── DANE WEJŚCIOWE ──

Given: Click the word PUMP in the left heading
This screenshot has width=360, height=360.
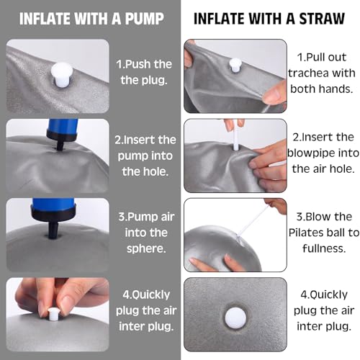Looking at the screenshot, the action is pyautogui.click(x=145, y=19).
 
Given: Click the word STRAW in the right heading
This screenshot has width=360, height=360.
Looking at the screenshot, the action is pyautogui.click(x=322, y=19).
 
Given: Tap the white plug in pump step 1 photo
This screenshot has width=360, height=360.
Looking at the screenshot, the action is pyautogui.click(x=61, y=75).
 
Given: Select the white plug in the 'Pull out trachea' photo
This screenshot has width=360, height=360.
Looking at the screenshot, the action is pyautogui.click(x=235, y=65).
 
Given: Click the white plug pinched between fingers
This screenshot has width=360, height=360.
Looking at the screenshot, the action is pyautogui.click(x=53, y=314).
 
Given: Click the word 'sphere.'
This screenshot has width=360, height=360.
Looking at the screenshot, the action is pyautogui.click(x=146, y=248).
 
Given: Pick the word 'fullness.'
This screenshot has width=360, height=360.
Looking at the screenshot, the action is pyautogui.click(x=324, y=248).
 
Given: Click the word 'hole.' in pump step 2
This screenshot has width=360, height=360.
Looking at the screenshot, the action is pyautogui.click(x=157, y=171).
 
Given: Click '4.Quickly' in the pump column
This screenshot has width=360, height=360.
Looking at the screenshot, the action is pyautogui.click(x=146, y=295).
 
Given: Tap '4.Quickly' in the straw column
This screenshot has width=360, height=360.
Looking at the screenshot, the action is pyautogui.click(x=324, y=295).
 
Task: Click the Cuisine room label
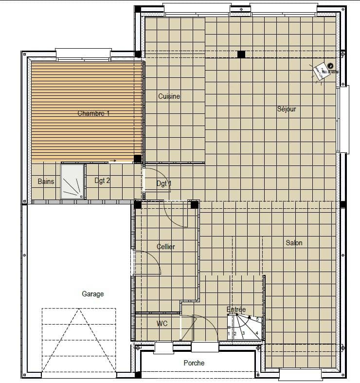(x=169, y=96)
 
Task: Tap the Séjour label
(x=287, y=109)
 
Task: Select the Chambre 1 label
(x=94, y=113)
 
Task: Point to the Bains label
(x=46, y=182)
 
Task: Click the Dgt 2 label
(x=102, y=181)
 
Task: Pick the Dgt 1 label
(x=164, y=183)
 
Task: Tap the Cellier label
(x=166, y=247)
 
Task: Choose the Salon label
(x=294, y=243)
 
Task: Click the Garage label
(x=92, y=294)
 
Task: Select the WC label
(x=162, y=323)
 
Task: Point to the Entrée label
(x=236, y=310)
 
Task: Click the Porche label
(x=194, y=363)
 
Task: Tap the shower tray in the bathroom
(x=72, y=181)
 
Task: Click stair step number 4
(x=257, y=334)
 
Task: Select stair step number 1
(x=229, y=334)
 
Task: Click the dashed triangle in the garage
(x=79, y=341)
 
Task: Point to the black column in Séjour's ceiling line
(x=241, y=54)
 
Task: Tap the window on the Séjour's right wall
(x=343, y=119)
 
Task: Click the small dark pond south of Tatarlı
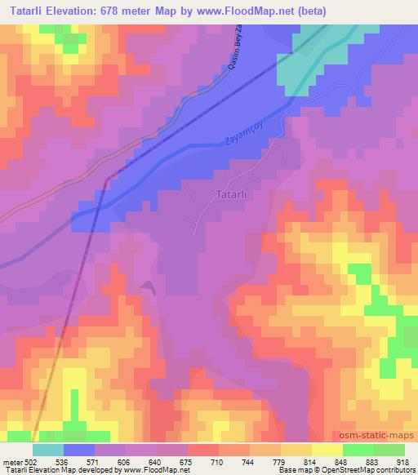click(x=147, y=286)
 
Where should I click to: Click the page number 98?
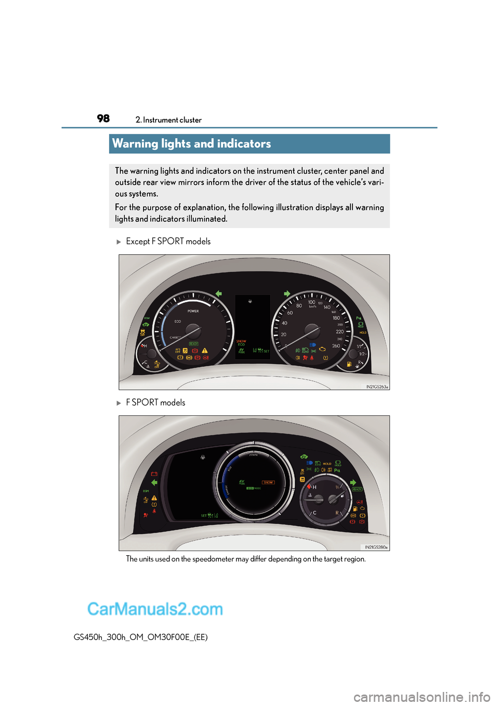point(103,119)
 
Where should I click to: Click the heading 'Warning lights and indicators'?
point(191,143)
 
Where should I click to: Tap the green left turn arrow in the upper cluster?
point(219,294)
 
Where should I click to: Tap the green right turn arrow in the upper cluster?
point(287,294)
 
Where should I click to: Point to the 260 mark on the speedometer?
point(336,346)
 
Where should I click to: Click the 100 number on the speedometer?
point(311,302)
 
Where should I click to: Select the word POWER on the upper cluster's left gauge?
point(193,311)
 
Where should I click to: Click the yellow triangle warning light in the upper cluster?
point(205,350)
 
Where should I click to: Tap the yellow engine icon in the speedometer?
point(322,349)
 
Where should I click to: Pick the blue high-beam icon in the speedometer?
point(312,345)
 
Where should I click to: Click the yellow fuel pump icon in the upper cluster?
point(349,364)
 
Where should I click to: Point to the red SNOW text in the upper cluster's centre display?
point(241,341)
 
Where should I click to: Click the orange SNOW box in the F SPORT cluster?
point(268,482)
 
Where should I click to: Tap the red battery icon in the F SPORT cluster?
point(154,474)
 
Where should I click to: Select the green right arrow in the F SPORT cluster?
point(353,482)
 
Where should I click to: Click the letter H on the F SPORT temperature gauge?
point(314,488)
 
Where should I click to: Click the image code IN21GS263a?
point(377,387)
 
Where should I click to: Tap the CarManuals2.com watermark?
point(155,609)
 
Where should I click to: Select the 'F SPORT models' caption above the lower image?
point(155,402)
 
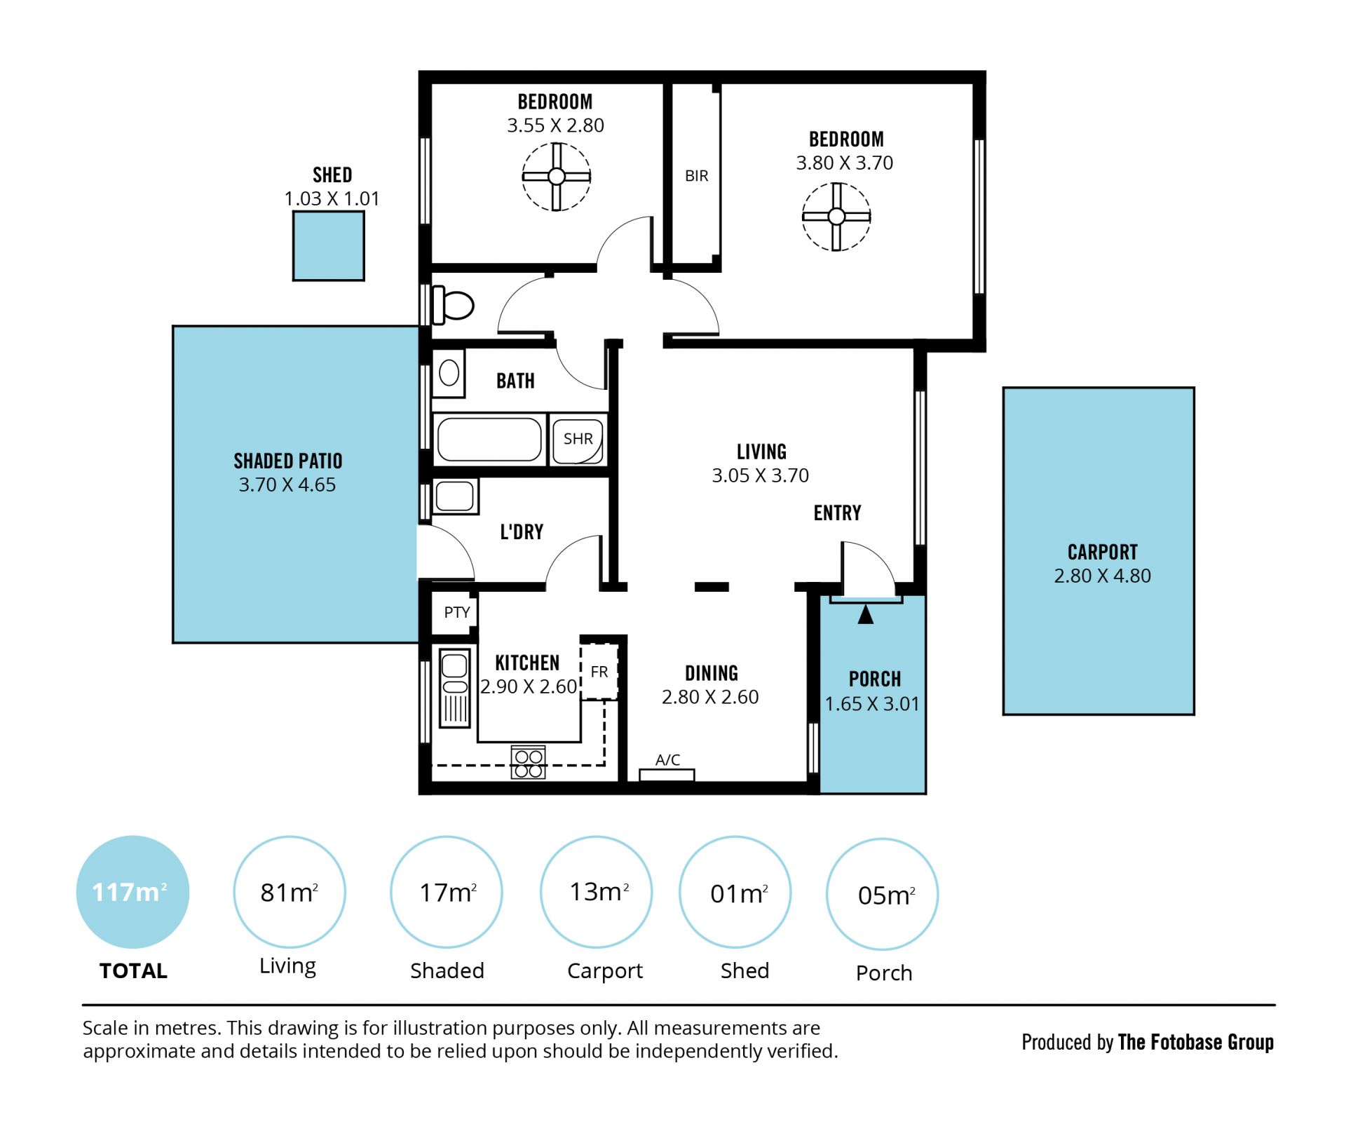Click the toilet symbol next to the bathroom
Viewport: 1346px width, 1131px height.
coord(453,305)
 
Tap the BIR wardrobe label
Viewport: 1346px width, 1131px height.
coord(696,176)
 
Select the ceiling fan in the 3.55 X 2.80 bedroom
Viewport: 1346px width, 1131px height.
coord(557,177)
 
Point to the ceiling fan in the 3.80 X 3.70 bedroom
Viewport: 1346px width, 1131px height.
coord(836,217)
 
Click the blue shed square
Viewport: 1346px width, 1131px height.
coord(329,246)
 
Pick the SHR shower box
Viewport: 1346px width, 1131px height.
coord(578,440)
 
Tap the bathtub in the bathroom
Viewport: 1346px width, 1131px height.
coord(489,440)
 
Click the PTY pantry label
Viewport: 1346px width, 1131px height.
coord(457,612)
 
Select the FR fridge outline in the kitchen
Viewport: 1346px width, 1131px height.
coord(599,672)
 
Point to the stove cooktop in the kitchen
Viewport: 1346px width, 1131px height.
coord(529,762)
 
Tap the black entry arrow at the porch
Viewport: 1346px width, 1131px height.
coord(866,614)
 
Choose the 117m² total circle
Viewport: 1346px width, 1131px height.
coord(132,892)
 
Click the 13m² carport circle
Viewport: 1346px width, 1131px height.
coord(597,892)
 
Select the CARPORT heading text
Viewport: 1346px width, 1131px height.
coord(1103,553)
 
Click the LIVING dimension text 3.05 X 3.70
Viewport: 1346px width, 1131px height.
coord(761,475)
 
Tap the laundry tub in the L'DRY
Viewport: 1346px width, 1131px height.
coord(455,496)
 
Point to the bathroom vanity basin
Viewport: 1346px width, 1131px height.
coord(449,373)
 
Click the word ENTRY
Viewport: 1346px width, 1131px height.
coord(838,513)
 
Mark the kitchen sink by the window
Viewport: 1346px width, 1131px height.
coord(454,687)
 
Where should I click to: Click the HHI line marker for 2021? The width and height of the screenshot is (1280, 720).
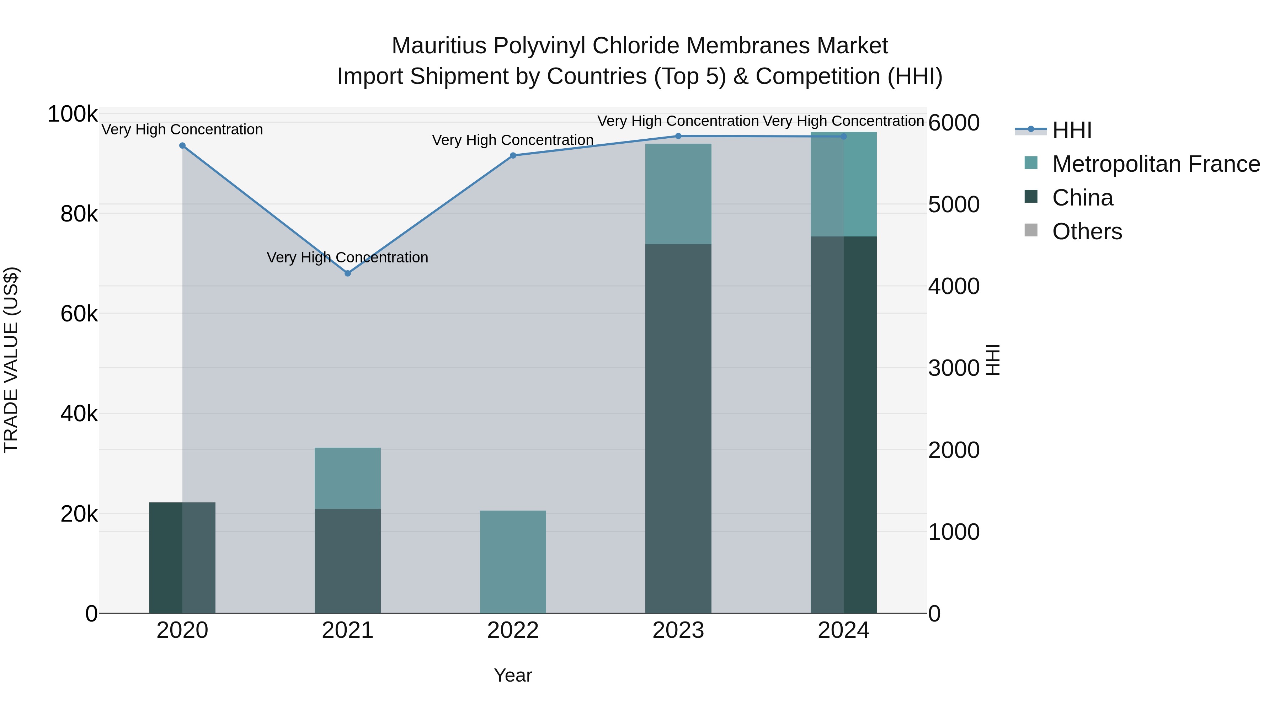point(347,273)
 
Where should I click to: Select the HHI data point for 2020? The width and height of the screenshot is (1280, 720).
point(182,145)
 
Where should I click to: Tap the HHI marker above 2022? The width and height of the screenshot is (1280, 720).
point(513,155)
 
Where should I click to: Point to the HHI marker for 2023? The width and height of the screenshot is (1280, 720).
point(678,136)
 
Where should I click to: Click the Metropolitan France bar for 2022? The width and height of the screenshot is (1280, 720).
point(513,561)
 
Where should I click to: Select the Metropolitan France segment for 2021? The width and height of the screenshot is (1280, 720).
point(347,478)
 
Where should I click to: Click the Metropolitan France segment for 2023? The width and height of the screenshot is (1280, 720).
point(678,194)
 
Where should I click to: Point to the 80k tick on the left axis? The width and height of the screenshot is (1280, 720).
point(79,215)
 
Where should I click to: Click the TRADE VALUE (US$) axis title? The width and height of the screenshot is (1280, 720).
point(11,360)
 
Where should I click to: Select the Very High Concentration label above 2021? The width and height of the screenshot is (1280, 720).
point(347,257)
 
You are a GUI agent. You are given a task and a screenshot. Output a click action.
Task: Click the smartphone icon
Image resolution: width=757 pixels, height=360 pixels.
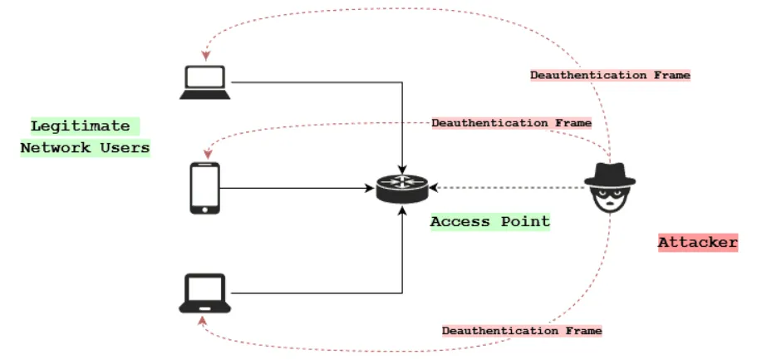205,187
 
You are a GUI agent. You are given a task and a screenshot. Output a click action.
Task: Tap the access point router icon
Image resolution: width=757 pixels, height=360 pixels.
401,188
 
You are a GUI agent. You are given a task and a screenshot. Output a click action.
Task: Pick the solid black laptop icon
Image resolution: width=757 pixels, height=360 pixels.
204,293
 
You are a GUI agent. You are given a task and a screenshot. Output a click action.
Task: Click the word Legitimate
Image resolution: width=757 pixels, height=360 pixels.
81,126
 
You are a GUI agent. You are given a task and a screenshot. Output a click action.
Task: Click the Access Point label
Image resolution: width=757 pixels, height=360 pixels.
489,221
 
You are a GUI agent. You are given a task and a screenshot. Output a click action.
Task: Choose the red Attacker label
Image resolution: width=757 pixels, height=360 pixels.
697,243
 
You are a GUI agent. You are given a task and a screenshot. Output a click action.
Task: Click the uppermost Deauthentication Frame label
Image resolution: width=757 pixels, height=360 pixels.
610,75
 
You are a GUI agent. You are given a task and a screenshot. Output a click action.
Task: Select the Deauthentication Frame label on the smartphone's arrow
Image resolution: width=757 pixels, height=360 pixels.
511,123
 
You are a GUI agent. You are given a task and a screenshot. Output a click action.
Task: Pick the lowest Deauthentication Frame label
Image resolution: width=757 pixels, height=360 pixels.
521,330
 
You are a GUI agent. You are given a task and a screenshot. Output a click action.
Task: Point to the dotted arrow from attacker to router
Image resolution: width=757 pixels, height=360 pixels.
507,188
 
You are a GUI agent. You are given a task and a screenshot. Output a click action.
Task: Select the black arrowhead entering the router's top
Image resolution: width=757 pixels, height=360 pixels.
402,170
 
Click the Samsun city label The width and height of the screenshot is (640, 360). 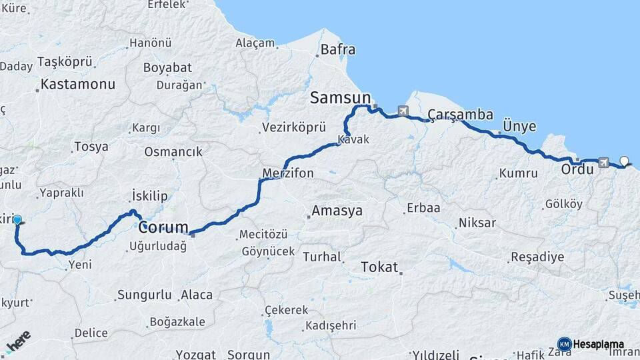pos(340,98)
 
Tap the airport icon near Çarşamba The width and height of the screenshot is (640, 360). pos(403,111)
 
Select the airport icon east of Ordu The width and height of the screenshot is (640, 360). pos(604,161)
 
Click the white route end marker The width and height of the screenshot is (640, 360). pos(624,160)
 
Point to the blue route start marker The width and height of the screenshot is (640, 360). pos(17,220)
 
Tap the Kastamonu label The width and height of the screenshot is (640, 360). pos(77,85)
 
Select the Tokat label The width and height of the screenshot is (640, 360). pos(379,267)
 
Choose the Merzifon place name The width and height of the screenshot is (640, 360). pos(288,173)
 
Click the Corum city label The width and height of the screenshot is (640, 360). pos(163,227)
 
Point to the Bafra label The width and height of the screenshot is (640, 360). pos(338,49)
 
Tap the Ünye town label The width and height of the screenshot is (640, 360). pos(519,126)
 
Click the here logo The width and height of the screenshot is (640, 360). pos(18,342)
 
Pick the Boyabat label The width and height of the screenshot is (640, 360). pos(167,67)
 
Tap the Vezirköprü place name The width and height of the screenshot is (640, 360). pos(294,127)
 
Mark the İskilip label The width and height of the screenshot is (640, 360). pos(150,196)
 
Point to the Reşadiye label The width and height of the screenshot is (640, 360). pos(537,257)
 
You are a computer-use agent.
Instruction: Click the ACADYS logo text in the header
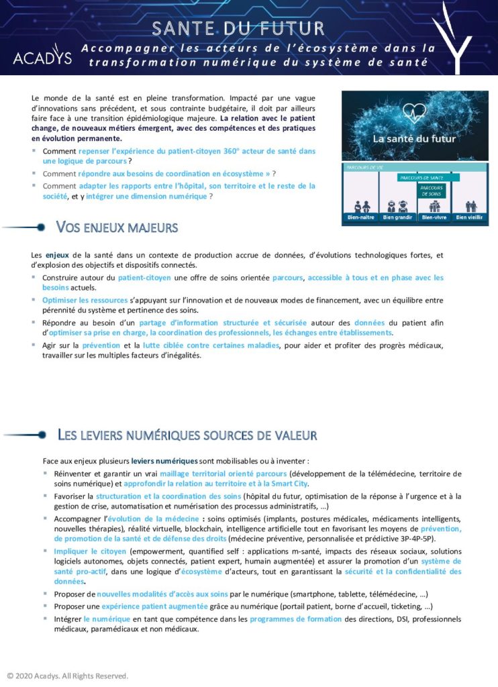(42, 58)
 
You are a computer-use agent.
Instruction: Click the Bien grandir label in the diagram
(397, 217)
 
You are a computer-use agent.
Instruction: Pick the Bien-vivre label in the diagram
(434, 217)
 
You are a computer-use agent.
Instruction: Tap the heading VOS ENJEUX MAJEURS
(117, 227)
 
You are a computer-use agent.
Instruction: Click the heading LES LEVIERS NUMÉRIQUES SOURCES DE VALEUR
(187, 435)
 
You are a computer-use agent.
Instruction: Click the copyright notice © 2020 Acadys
(66, 676)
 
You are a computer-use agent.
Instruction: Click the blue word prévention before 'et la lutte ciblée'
(101, 345)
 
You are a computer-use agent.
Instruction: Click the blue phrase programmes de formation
(295, 619)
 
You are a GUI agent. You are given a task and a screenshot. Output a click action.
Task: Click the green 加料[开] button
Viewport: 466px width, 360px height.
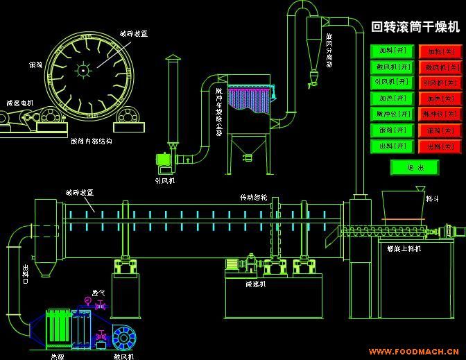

───

[CEL ZADANIA]: W części rekordów od wiersza z „Where should I click to: Click the TRADE” do wiersza z „point(347,257)” włącznie zamień „Select” na „Choose” i podaj ten fragment ponownie bez innych zmian.

[ODPOWIEDŹ]:
Where should I click to: Click the TRADE VALUE (US$) axis title? The width and height of the screenshot is (1280, 720).
point(11,360)
 
Where should I click to: Choose the Very High Concentration label above 2021? The width and height of the screenshot is (1280, 720).
point(347,257)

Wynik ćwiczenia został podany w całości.